CASSVILLE, Mo. — A $1.9 million modernization of the hatchery at Roaring River State Park is complete after more than two years, according to Missouri Department of Conservation fisheries technician Marina Spurrier, of Cassville.

“The renovations are designed to improve water flow to the hatchery and help with flood management,” Spurrier said. “We hope they will also help make our hatchery program more autonomous.”

Constructed in 1910 and operated by the Missouri Department of Conservation, Roaring River Hatchery is one of the oldest trout hatcheries in the state. Its raceways are fed by the nearby Roaring River Spring — the state’s 20th largest — which produces an average of 20.4 million gallons of water per day.

Roaring River hatchery raises hundreds of thousands of trout for stocking in Roaring River. Last year, the park was the most visited of all of Missouri's state parks and historic sites, drawing more than 1.4 million visitors.

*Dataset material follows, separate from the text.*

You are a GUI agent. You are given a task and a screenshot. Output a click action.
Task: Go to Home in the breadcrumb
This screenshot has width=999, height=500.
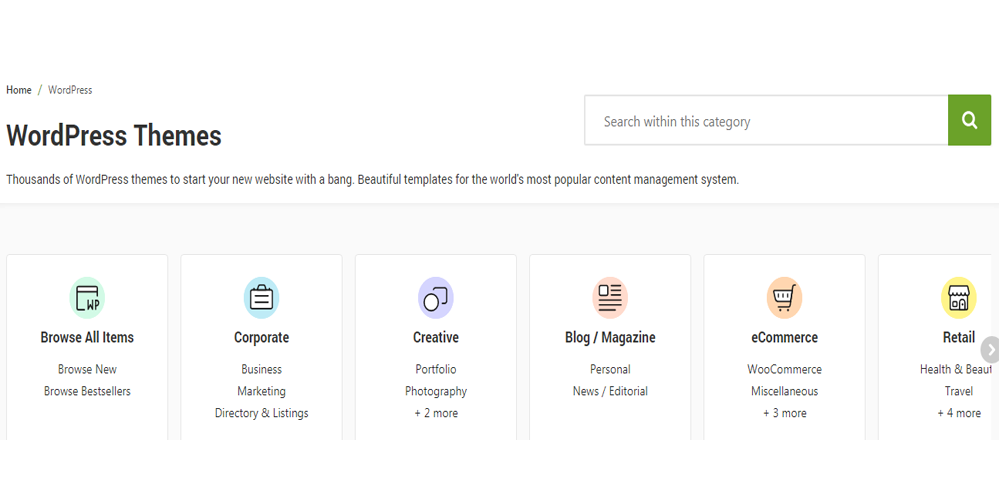(19, 90)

Both the hatchery and the park are gearing up for Opening Day on Monday, March 1.

According to Paul Spurgeon, hatchery manager, the improvements will mean increased trout production and healthier fish.

“We appreciate the patience of the hatchery visitors who were frustrated at the longer-than-anticipated length of the project,” Spurgeon said. “It very much drove home to us how important the spring and the hatchery are to so many people. We received inquiries and messages from all over the United States from people who just wanted us to know how much they loved the hatchery, wished us well and were longing to see the hatchery back in operation.”

The hatchery has many pipes, gate valves and supply lines that regulate and supply water to the hatchery.

“Because the spring flow is constantly going up and down, these are essential, and these were all failing due to age and corrosion," Spurgeon said.

During a guided tour of the renovation, Spurrier pointed out the addition of a new structure containing a large, automated screening mechanism designed to remove debris from the spring water before it is pumped into the hatchery.

“We run the automated screen every hour for about five minutes at a time,” Spurrier said. “Before we installed this machine, someone had to manually try to keep the water clean before it entered the hatchery area — a big job, especially in the fall.”

Spurrier indicated that the installation of the automated screen and the structure surrounding it was the largest part of the renovation project.

A flow meter also was added to measure the water used by the hatchery. Other updates included replacing old floodgates with new stainless steel gates that operate off of electric motors, which make it safer for staff. A concrete emergency spillway was also installed along with stainless steel control valves that are corrosion-proof. There were also upgrades to the hatchery’s electrical and alarm systems.

In a move partly designed for the safety of visitors, the conduit and pipeline drawing water from Roaring River Spring were extended eastward into the mouth of the cave, beyond the end of the walkway leading to the spring. Metal fencing was also added on each side of the path’s end, again, as a safety measure.

“The guardrails take a little bit away from the aesthetics of the area,” Spurrier said, “but with so many visitors, we wanted to put safety first.”

Spurrier, a Joplin native and graduate of Missouri Southern State University with a degree in biology, has been with the Missouri Department of Conservation for four years. She’s been a technician at Roaring River Hatchery for about a year.

“I didn’t set out to work in a fishery,” she said, “but I love it.”